### RECORDS SUPPLIED
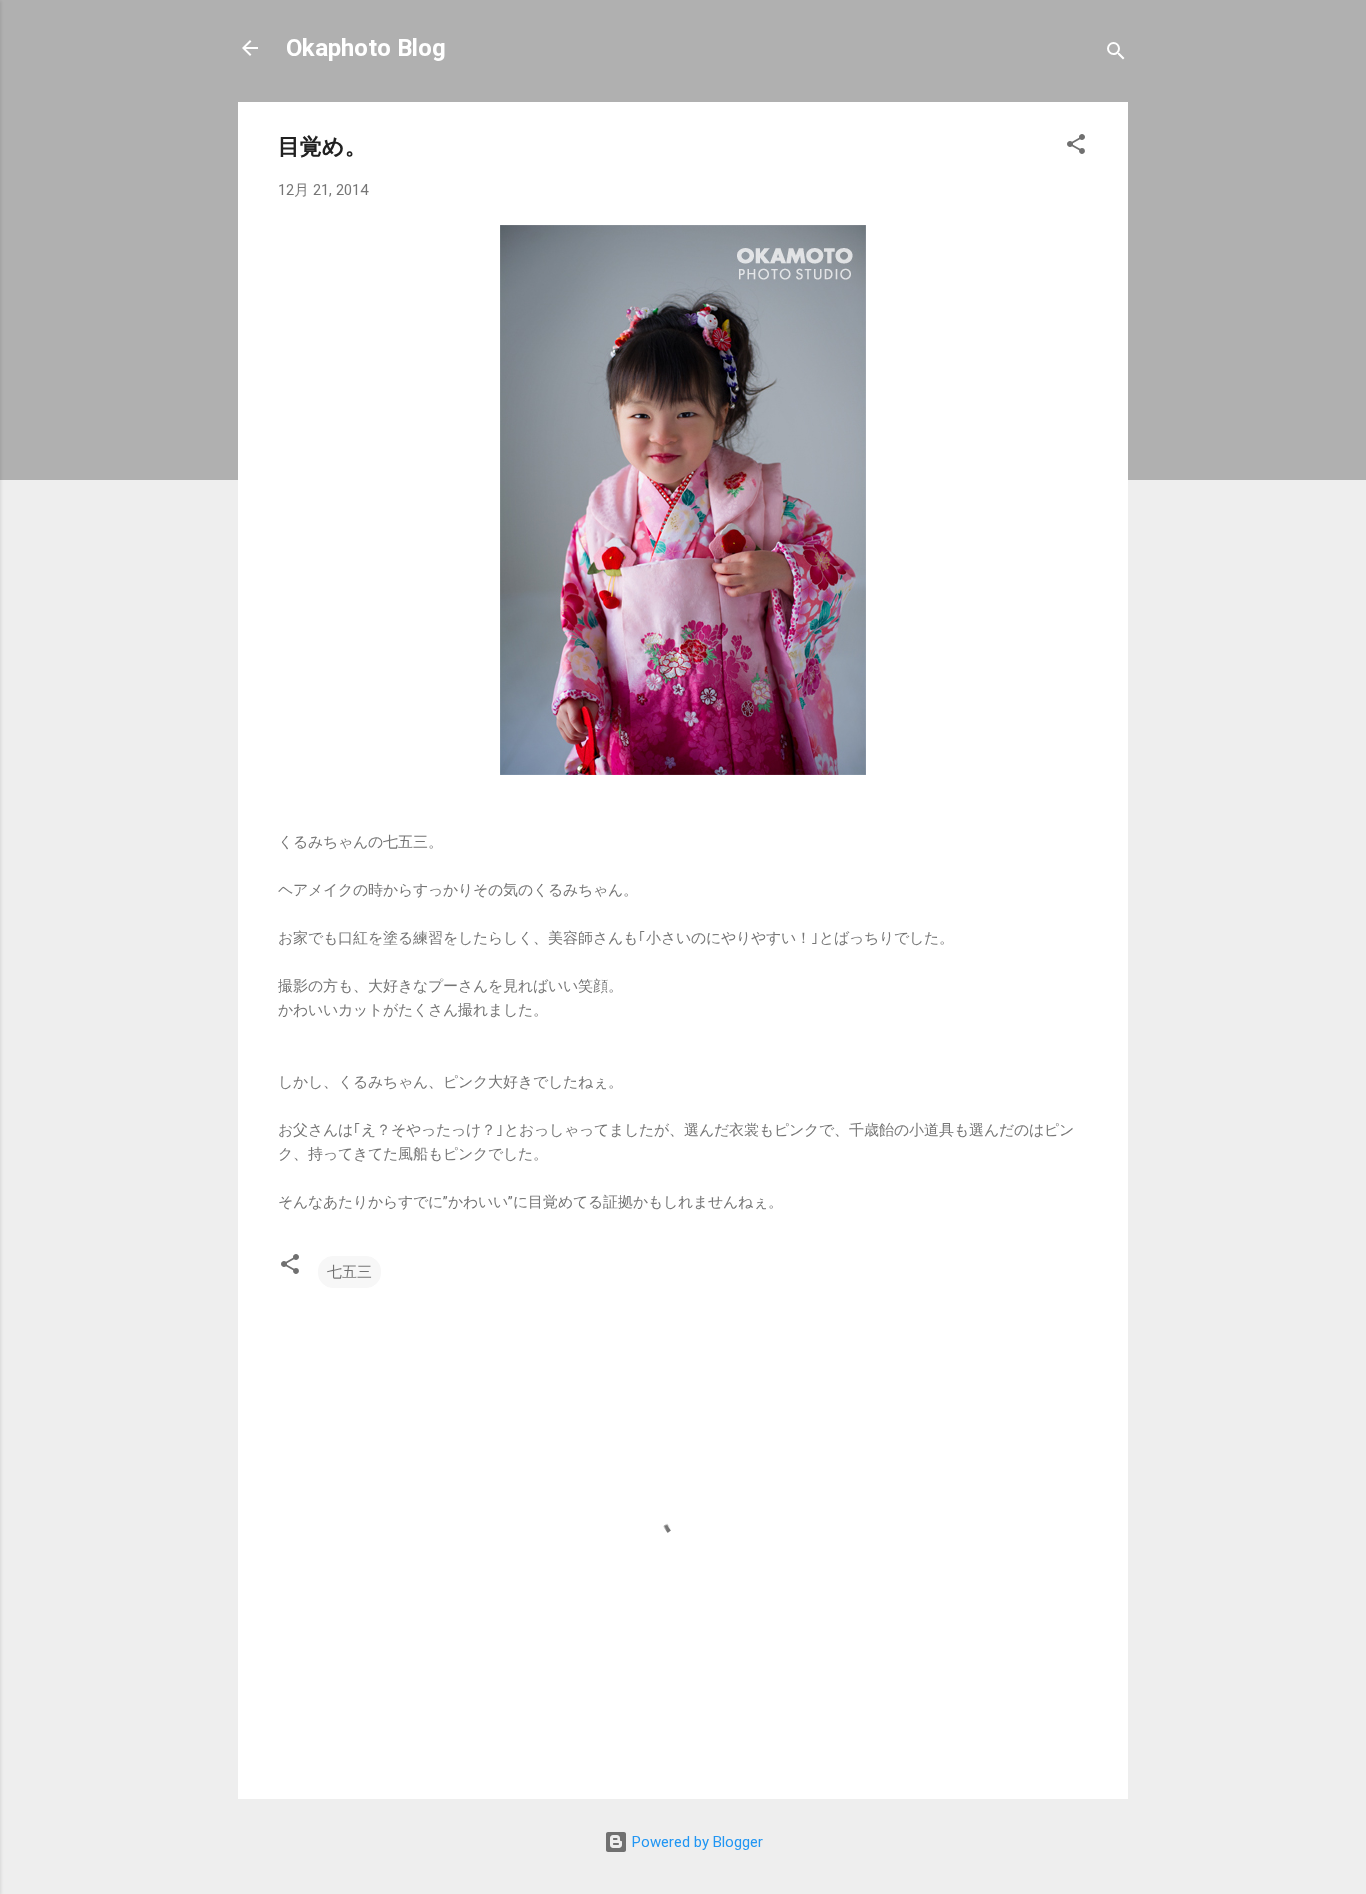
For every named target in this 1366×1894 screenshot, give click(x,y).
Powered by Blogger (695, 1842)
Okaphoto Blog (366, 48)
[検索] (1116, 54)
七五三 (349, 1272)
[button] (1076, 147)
...
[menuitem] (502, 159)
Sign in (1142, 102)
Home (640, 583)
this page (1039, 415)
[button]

### YOUR OBJECTIVE
Everything above from the line containing "For every named" down to the line containing "[button] (1076, 147)" should be copied exactly, both end lines included, and nothing else.

### SOLUTION TO THE PROBLEM
For every named target in this 1366×1894 screenshot, give click(x,y).
Powered by Blogger (695, 1842)
Okaphoto Blog (366, 48)
[検索] (1116, 54)
七五三 (349, 1272)
[button] (1076, 147)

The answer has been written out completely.